• **Task instructions**:
Begin at the line holding "The width and height of the screenshot is (2169, 1255)." and set down exactly each line through the last one below, omitting pictures. Include nothing else.

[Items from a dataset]
-------

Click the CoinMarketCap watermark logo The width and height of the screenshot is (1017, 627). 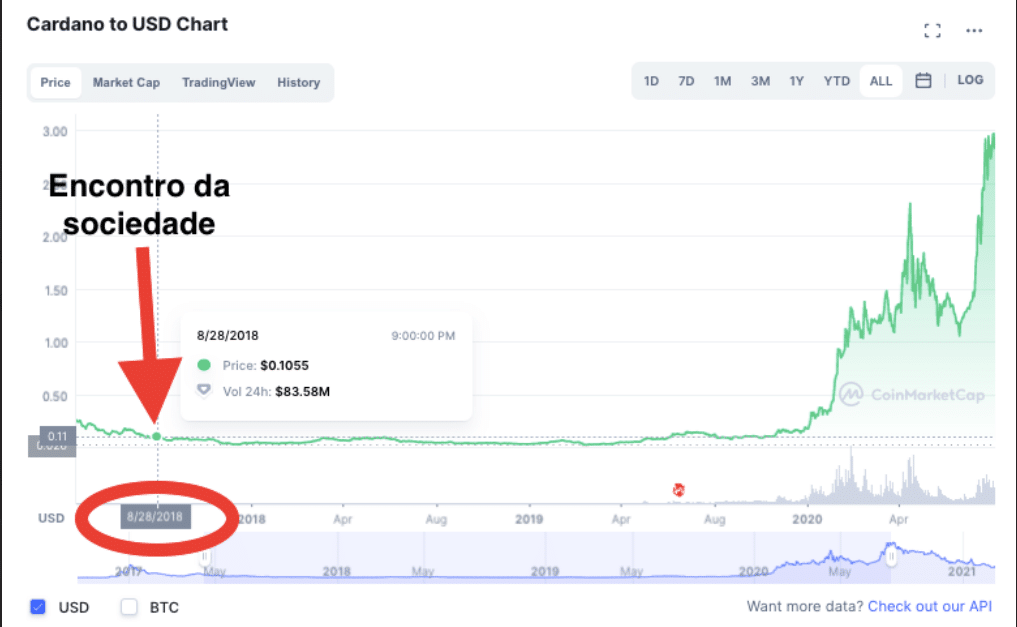click(911, 394)
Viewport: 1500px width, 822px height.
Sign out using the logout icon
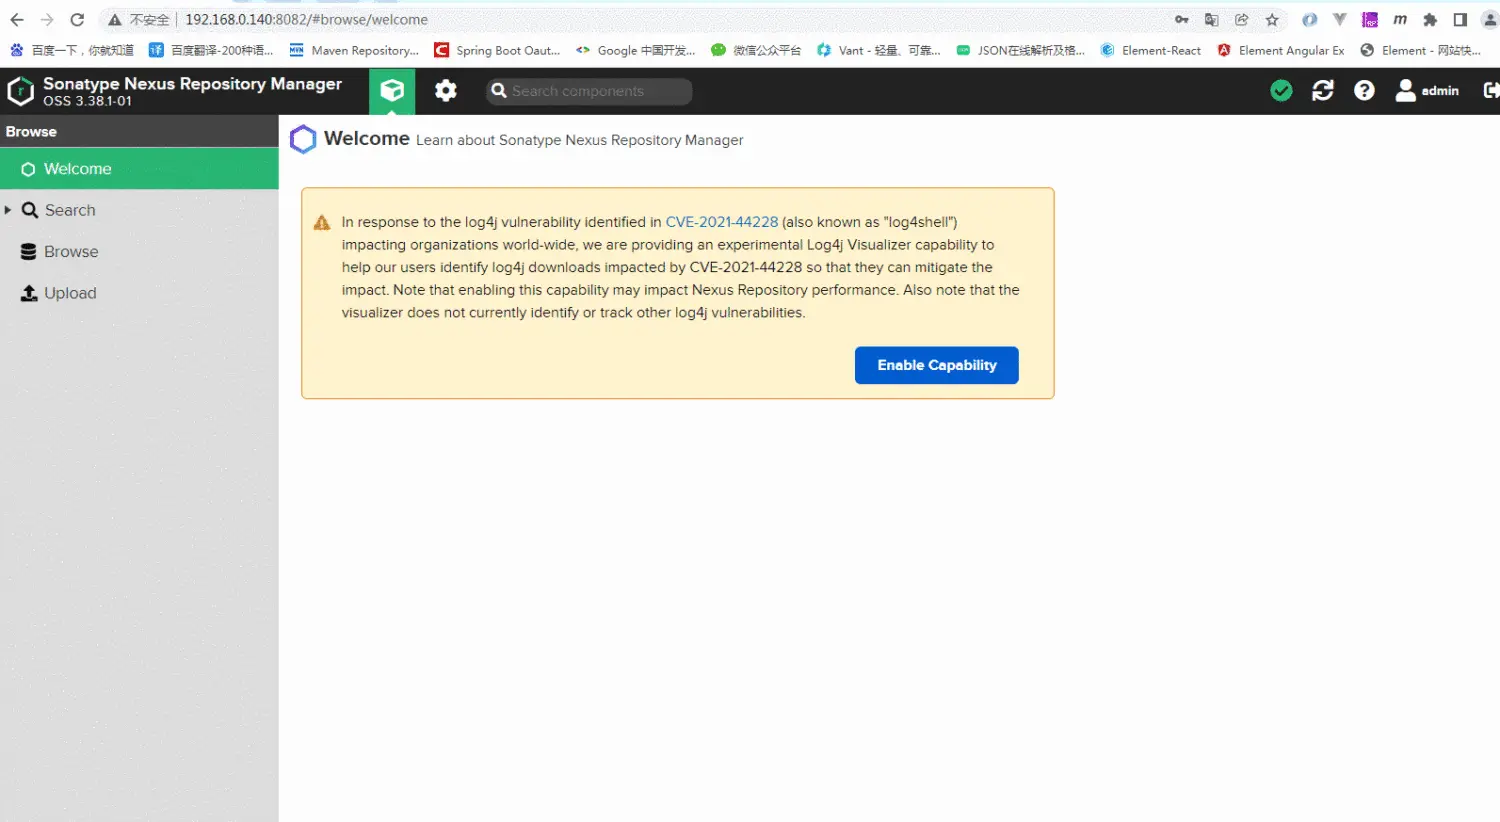(x=1490, y=91)
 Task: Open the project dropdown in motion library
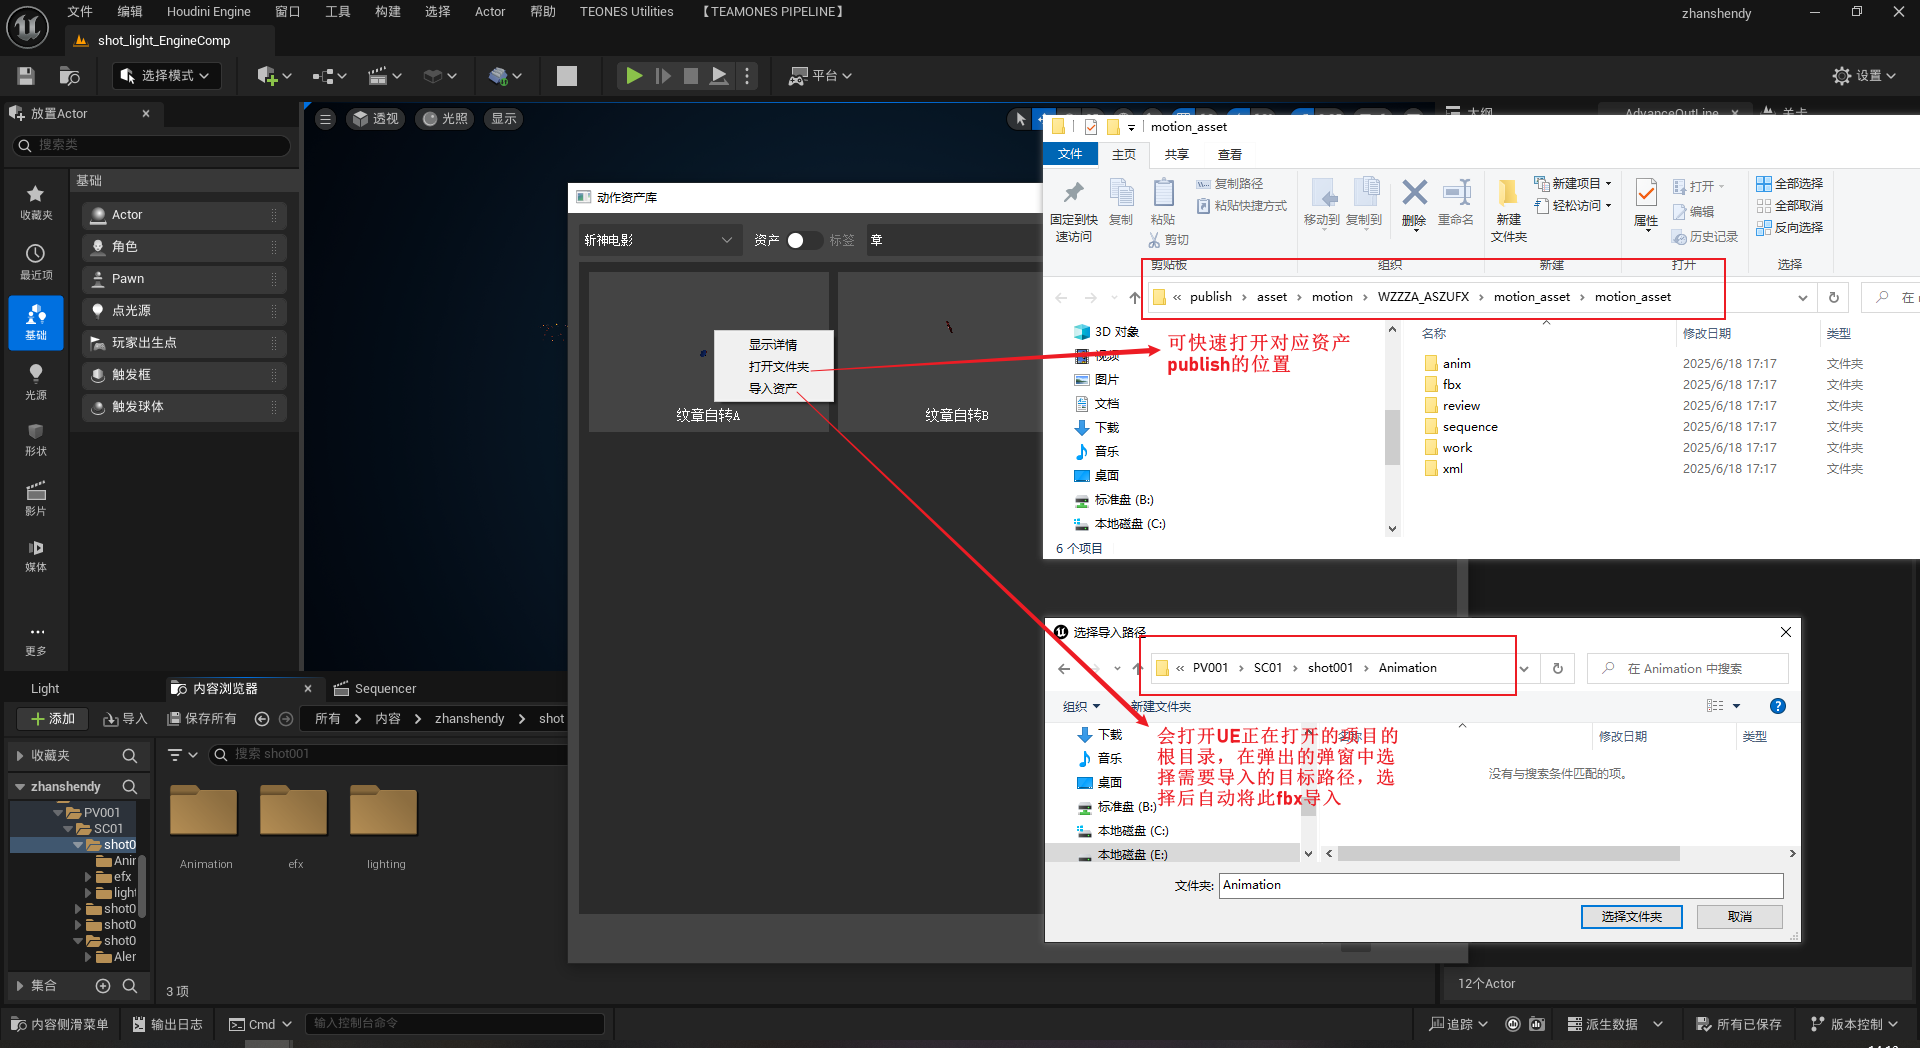click(x=658, y=240)
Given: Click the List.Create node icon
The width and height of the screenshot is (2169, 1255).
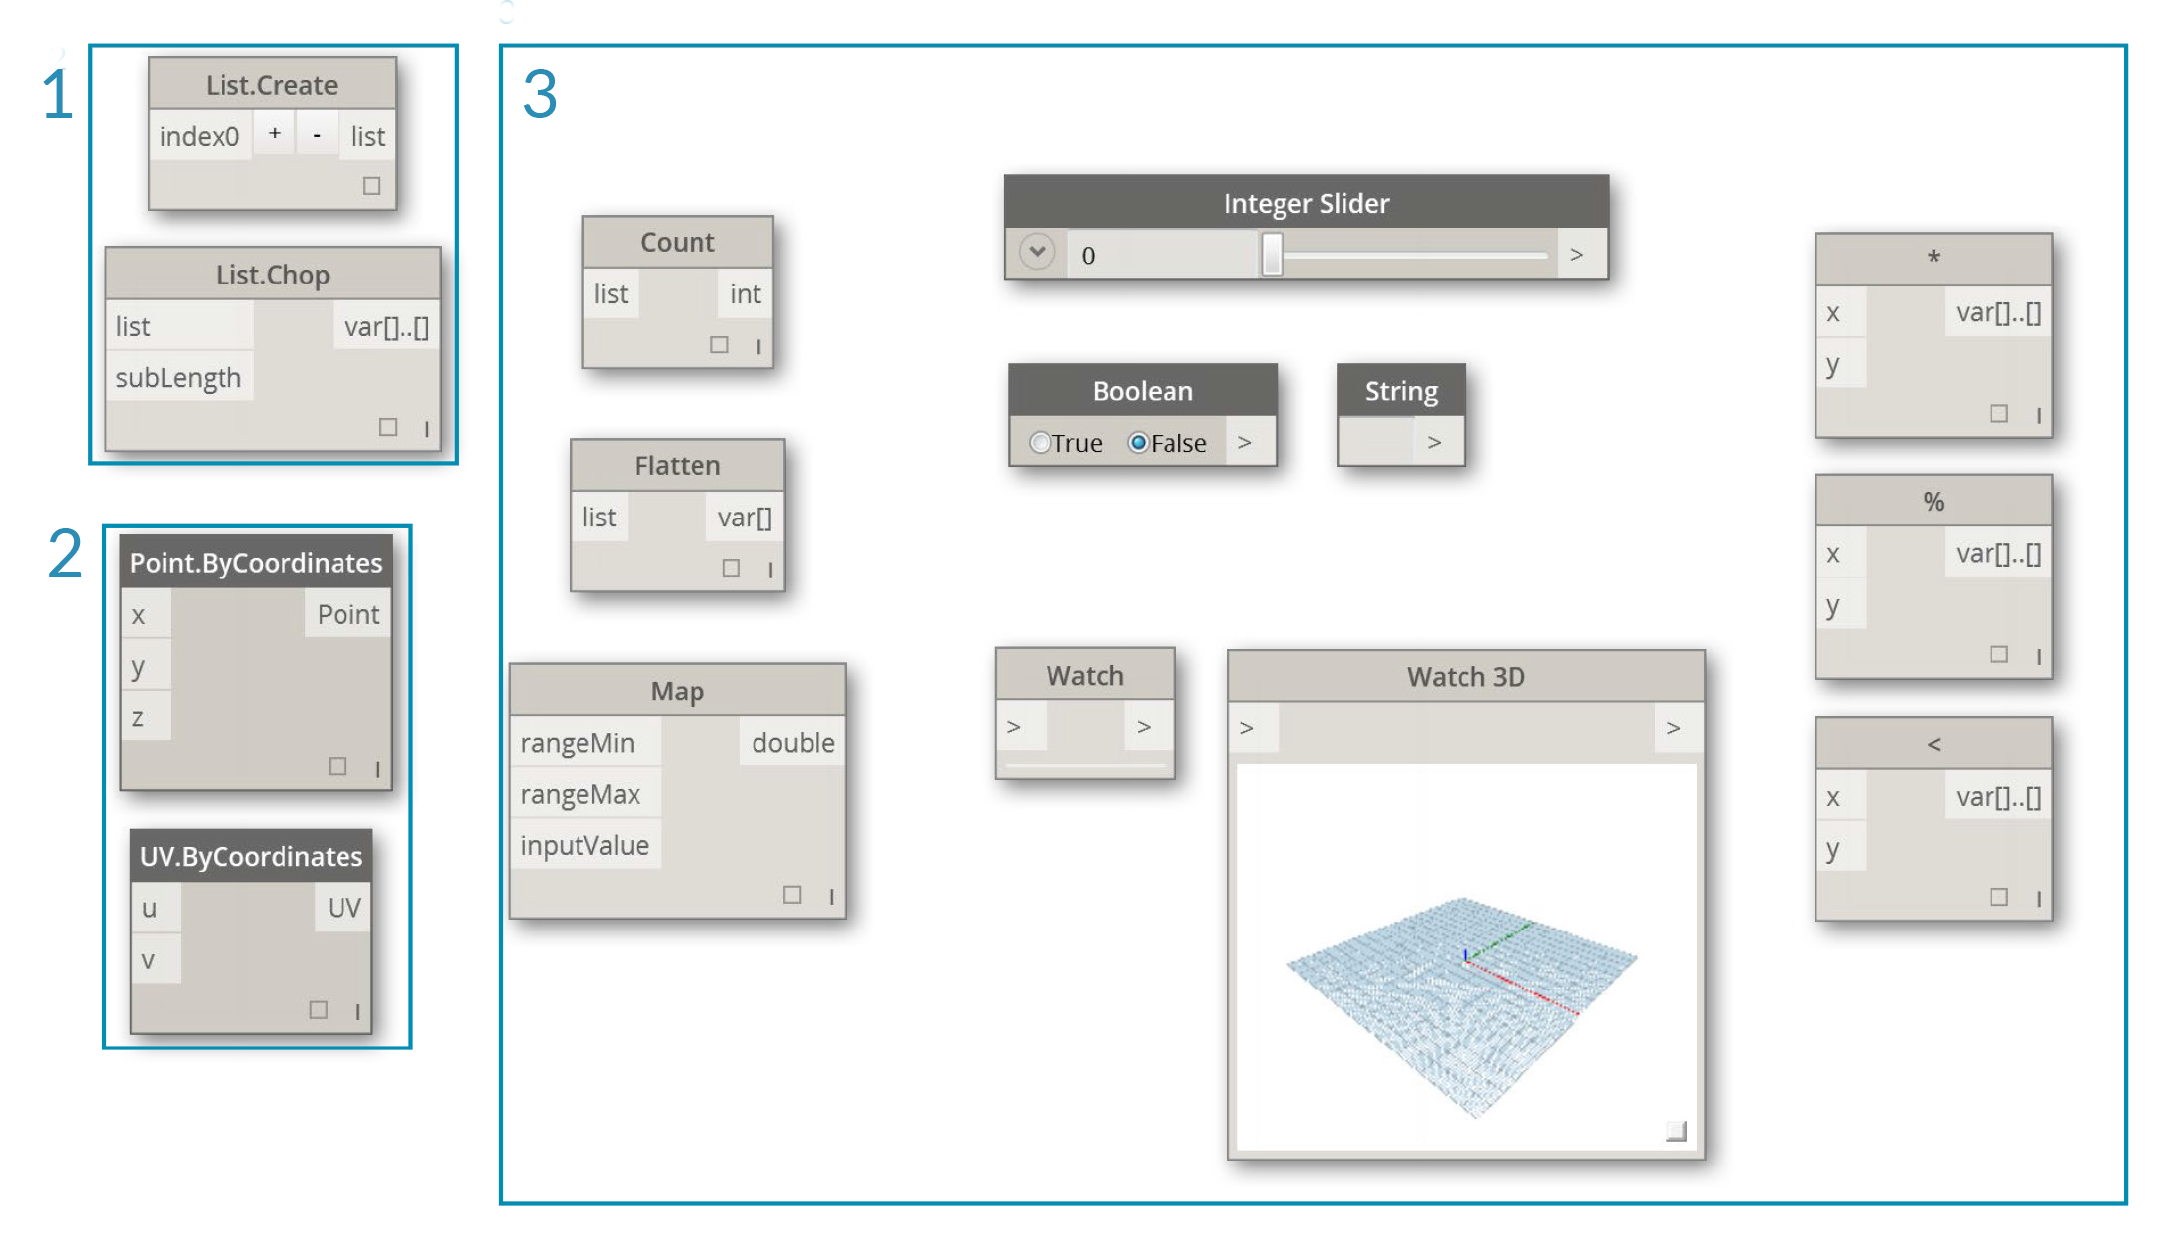Looking at the screenshot, I should coord(272,85).
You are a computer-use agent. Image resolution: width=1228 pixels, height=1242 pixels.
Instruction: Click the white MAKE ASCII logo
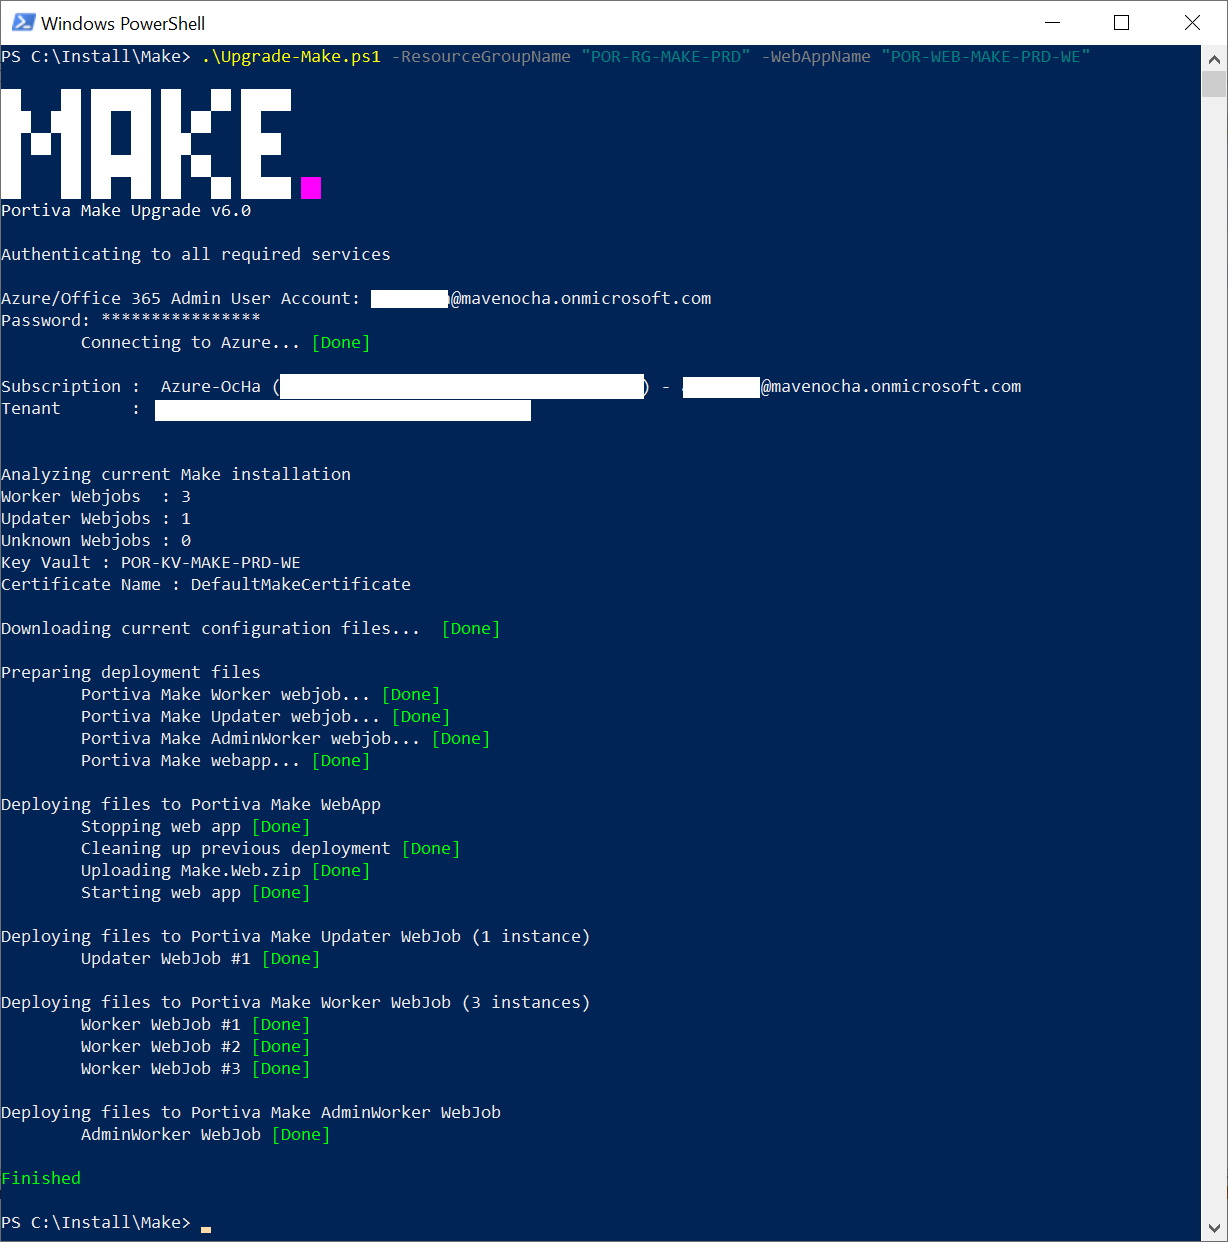coord(146,143)
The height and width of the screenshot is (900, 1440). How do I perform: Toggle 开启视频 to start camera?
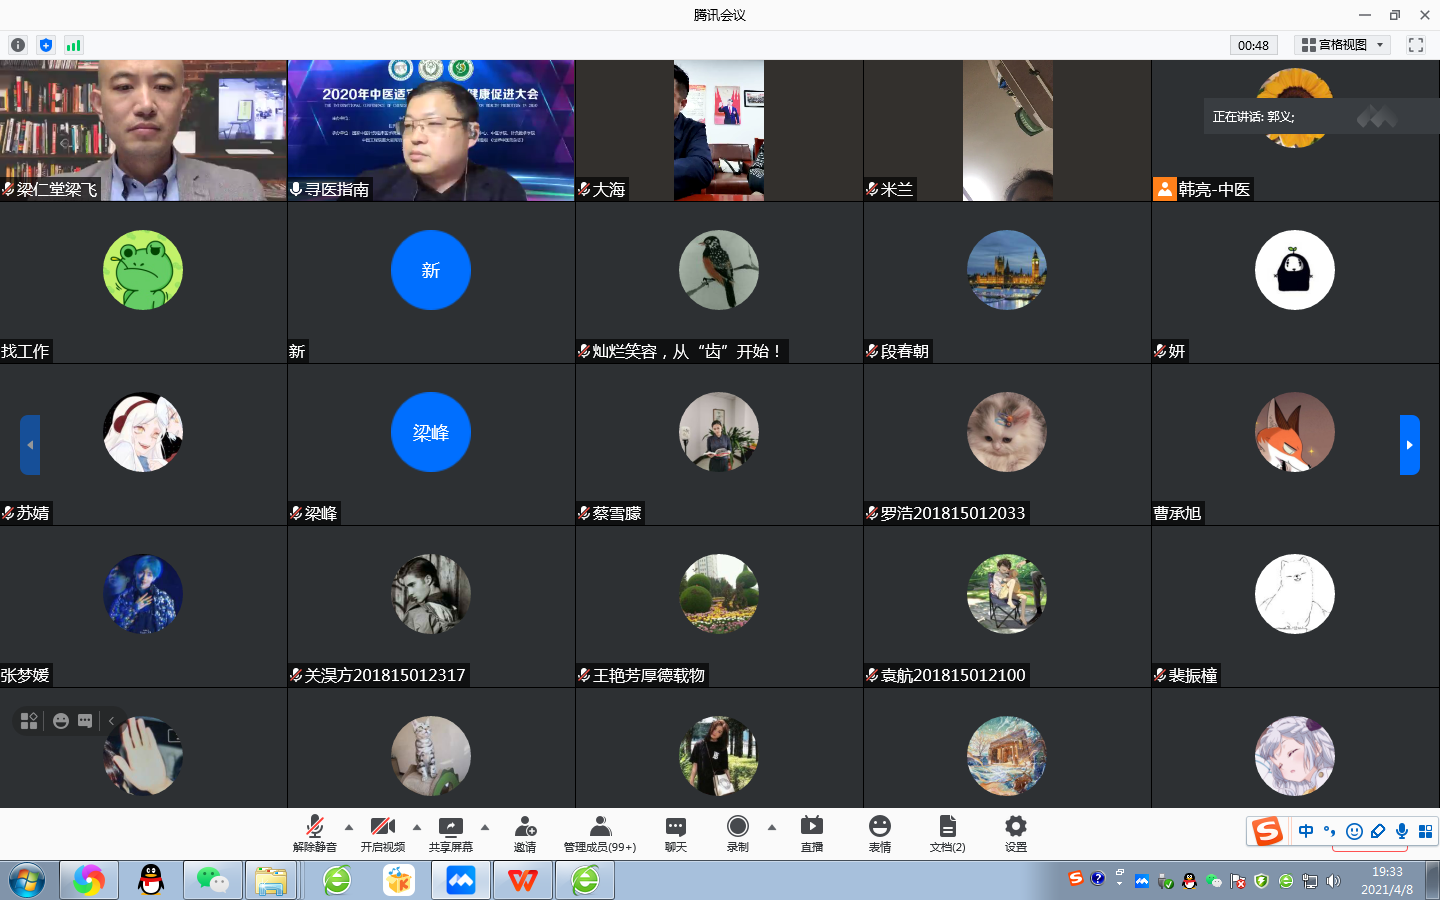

-------

• **Answer area**:
The width and height of the screenshot is (2169, 1255).
Looking at the screenshot, I should coord(272,85).
You are a computer-use agent. Image resolution: width=1228 pixels, height=1242 pixels.
Instruction: Click the white MAKE ASCII logo
coord(146,143)
The height and width of the screenshot is (900, 1440). How do I perform: Toggle 开启视频 to start camera?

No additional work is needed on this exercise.